** Directions for this task **
In the forum thread below about AI agent costs, what context does the first poster's layer require every request to carry?

| My agents retry a bit more than it should, and there goes my bill up in the sky.
I tried figuring out what is causing this but none of the tools helped much. and the worse thing for me is that everything shows up as aggregate usage. Total tokens, total cost, maybe per model. So I ended up hacking together a thin layer in front of OpenAI where every request is forced to carry some context (agent, task, user, team), and then just logging and calculating cost per call and putting some basic limits on top so you can actually block something if it starts going off the rails.
It’s very barebones, but even just seeing “this agent + this task = this cost” was a big relief. It uses your own OpenAI key, so it’s not doing anything magical on the execution side, just observing and enforcing. I want to know you guys are dealing with this right now. Are you just watching aggregate usage and trusting it, or have you built something to break it down per agent / task? If useful, here is the rough version I’m using : https://authority.bhaviavelayudhan.com/ |
At least right now I don't see myself going over the standard limits for my personal projects. I'm not implementing more than 2-3 features a day at most, so only a handful of prompts.
I have come close to reaching the limit at work this month, but I don't have to pay for the extra requests so I'm not super concerned. I also hit it pretty hard this month with a pretty gnarly upgrade that required a lot of back and forth, which is what accumulated a lot of that usage.
Not sure how you're using so much that you're getting big bills out of this.

** Data extract **
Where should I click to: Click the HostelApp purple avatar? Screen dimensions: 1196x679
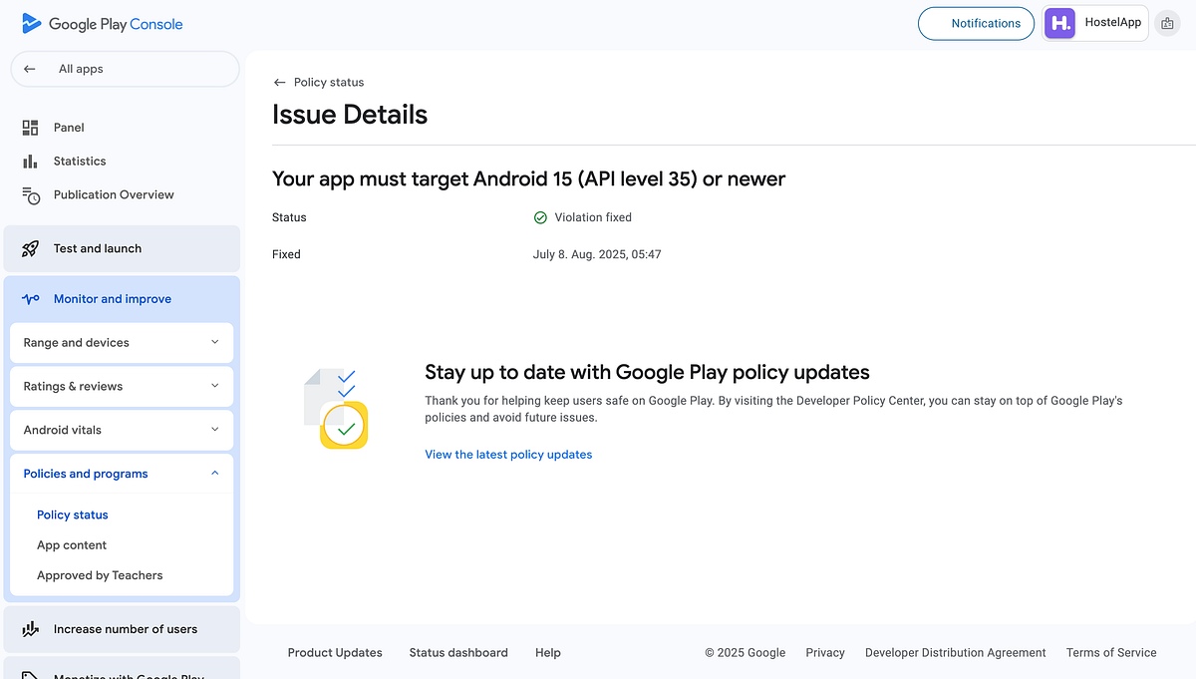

** Exercise solution **
Agent, task, user, and team.